The skull was part of a complete skeleton wearing an iron cross necklace and “feminine clothing,” trapped in cramped darkness, researchers said.

“No identification was found,” the release said. “There was no way the person could have gotten into the pipe from within the building.”

The question of who has finally been answered 34 years later, officials say.

Using rootless hair samples, researchers created a DNA profile and identified the skeleton as a man named Ronnie Joe Kirk.

Born in 1942 in Tulsa, Oklahoma, Kirk married twice and divorced both times, but had children, investigators told WKBT. Kirk was also adopted, researchers said.

Madison police detective Jim Grann, who died in 2022, had called the case the “most frustrating” of his career, and one he aimed to keep working on even in retirement, Madison Magazine reported. Detective Lindsey Ludden, who contacted the DNA Doe Project for help identifying the remains, told the magazine it’s a shame Grann couldn’t be here.

“I am sad I was not able to give him a big update before his passing — but I will continue to think of him as we work on the case,” Ludden said.

Questions still linger.
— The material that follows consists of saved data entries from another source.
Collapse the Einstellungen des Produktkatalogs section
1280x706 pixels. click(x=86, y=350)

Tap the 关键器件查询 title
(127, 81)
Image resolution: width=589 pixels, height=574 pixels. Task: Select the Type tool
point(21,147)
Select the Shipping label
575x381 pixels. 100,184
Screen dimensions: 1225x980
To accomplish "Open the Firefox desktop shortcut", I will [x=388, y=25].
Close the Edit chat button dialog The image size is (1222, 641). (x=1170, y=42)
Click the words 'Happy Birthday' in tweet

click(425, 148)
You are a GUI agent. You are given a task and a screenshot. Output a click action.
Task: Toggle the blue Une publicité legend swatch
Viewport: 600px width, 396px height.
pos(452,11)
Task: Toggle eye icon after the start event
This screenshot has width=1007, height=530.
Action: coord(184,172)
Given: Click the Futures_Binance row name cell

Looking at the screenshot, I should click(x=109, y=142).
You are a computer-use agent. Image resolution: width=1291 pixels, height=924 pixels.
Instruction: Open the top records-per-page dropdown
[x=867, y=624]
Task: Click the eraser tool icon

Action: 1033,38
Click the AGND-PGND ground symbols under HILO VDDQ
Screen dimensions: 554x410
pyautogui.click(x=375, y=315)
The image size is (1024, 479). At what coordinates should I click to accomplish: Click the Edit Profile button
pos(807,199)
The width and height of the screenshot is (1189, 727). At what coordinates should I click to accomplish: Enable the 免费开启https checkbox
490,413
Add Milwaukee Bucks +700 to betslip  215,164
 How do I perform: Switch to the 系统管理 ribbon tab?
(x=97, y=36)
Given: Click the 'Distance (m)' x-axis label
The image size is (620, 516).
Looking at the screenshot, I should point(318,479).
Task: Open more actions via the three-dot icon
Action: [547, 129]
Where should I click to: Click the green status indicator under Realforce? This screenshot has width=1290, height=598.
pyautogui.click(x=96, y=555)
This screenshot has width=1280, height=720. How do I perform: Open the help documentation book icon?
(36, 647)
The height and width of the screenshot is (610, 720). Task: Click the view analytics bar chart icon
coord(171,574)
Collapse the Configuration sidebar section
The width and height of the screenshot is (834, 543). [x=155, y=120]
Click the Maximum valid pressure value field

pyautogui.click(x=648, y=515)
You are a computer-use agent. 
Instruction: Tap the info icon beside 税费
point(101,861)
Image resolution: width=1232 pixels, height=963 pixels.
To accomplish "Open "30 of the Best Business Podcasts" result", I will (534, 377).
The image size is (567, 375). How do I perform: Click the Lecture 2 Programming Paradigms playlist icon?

It’s not clear how Kirk died and how they ended up in the chimney, where they apparently remained long enough for their flesh to fall away.

Could the clothing found on Kirk’s remains provide any insight?

The Trans Doe Task Force, an organization dedicated to investigating cases of missing or killed LGBTQ people, “especially focusing on unidentified individuals who may have been transgender,” helped bring the Kirk case to the DNA Doe Project’s attention, the group said.

Transgender people are more than twice as likely to be victims of violent crime, according to the U.S. Department of Justice.

But DNA Doe Project researchers are careful not to put too much weight on how Kirk might have personally identified, or how they may or may not have lived their life.

“People are going to speculate about the so-called dress, and we feel that it was mislabelled as such since we have found no further evidence to suggest Ronnie ever identified as anything other than male,” co-team leader Megan Pasika said in the release.

Investigators at the time also found “a matching belt, a shag-pile sweater and pointed, low-heeled shoes,” Madison Magazine reported.

Regardless, the case presented a unique challenge for the project’s researchers, who were first contacted by Madison police in 2019.

“This was such a unique case with adoption, and multiple generations of different marriages, despite having a relatively close DNA relative match in the family,” team leader Gwen Knapp said. “The shrewd genealogy work done by my team was amazing to tease out the various relationships. We’re so excited that we can give Ronnie Kirk his name back and hope his family has some closure for Ronnie being missing for so long.”